All the proceeds go directly to the CWC ceramics studio to fund new materials, visiting artists, travel and workshops, Brown said.
CWCR00;spring showcase Thursday
Central Wyoming College's community band, collegiate chorale and handbell choir will perform a spring showcase at 7:30 p.m. Thursday in the Robert A Peck Arts Center Theatre. The concert is free and open to the public.
The community band will perform four prominent traditional concert band works in "stark contrast" to what the band performed during the fall concert, band director Jason Ogg said.
The band will play John Philip Sousa's "The Thunderer," Gustav Holst's "First Suite in E Flat" and the "Chorale and Shaker Dance" by John Zdechlik. Also on the program is Percy Aldridge Grainger's "Australian Up-Country Tune."
Sharon Dalton's handbell choir will perform "Elation" by Jason W. Krug, and an arrangement by Sandra Eithun of "You Raise Me Up." The bell ringers also will play "Over the Rainbow," an arrangement by Tammy Waldrop, and Keith Richards' arrangement of Green Day's song "Time of Your Life."
The collegiate chorale will end the performance with a traditional spiritual, selections by James Taylor, Billy's Joel's "And So it Goes," and one of conductor Robert Hussa's favorite arrangements of the folk song "How Can I Keep from Singing."
A short reception honoring Hussa will follow the concert. Hussa is ending his 34-year career at CWC.
Pet owners advised to vaccinate
Wyoming State Veterinary Laboratory scientists are urging pet owners --especially those in Laramie and Goshen counties --to have pets vaccinated against rabies.
Forty-one of 66 tests of animals from the two counties this year have been positive, said Myrna Miller, a virologist with the University of Wyoming's WSVL. Thirty-seven skunks and one fox from Goshen County and three skunks from Laramie County have been positive. All have been from the South Central rabies strain.
"It is important for pet owners to vaccinate their pets against rabies," said Miller in the Department of Veterinary Sciences, which manages the WSVL. "Even if the animal does not usually have contact with wildlife, rabid skunks and foxes have been known to climb into outdoor dog kennels and attack large dogs and even humans."

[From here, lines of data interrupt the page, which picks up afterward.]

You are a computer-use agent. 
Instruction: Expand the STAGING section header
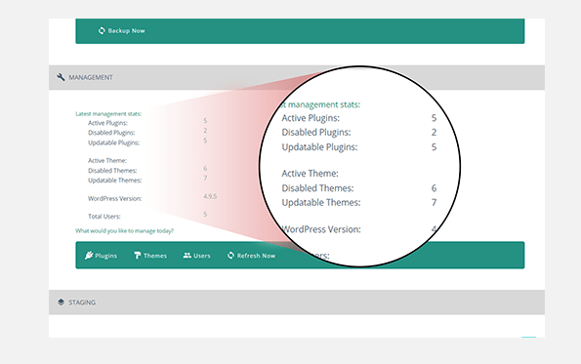point(297,303)
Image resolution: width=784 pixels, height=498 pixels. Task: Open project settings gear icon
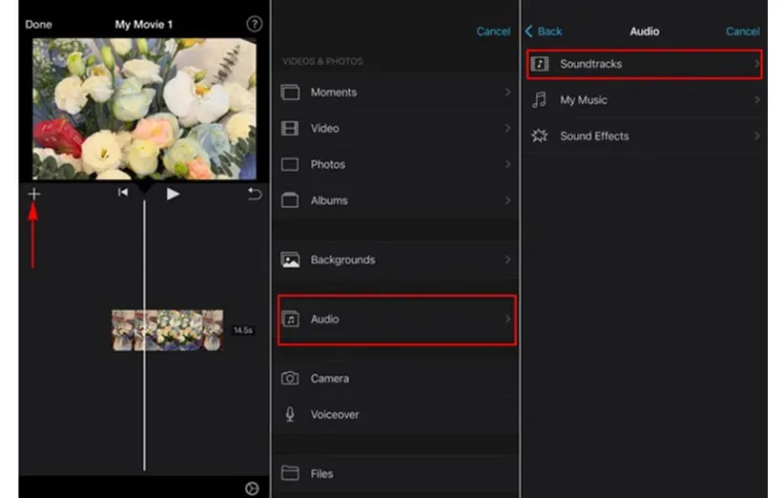pyautogui.click(x=252, y=488)
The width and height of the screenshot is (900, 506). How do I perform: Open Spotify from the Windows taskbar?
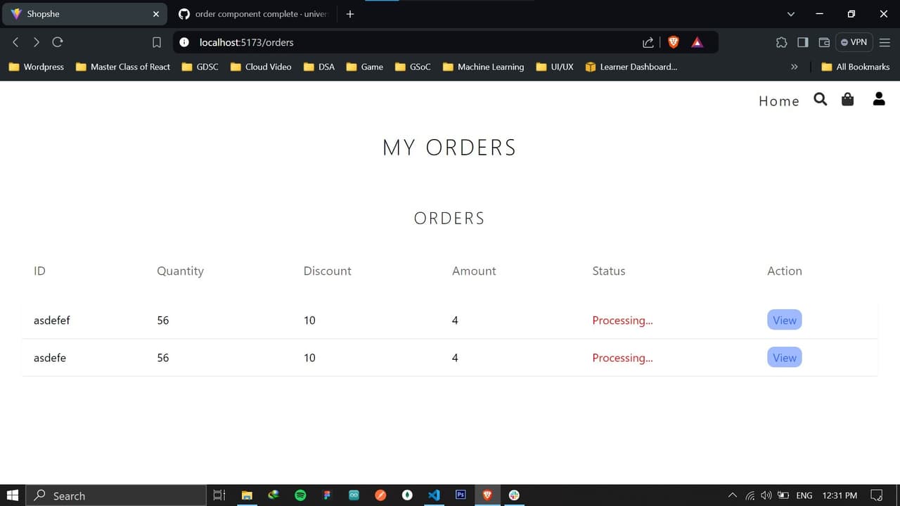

Miller advised pet owners to contact their veterinarians if rabies is suspected and report all animal bites to their doctors. Most cases of rabies in Wyoming have been in skunks and bats, but other animals include cats and dogs, horses and cattle, squirrels and foxes, she said.
Rabies symptoms can include lethargy, fever and vomiting, according to the Centers for Disease Control. Signs progress within days to cerebral dysfunction, cranial nerve dysfunction, ataxia, weakness, paralysis, seizures, difficulty breathing, difficulty swallowing, excessive salivation, abnormal behavior, aggression and/or self-mutilation.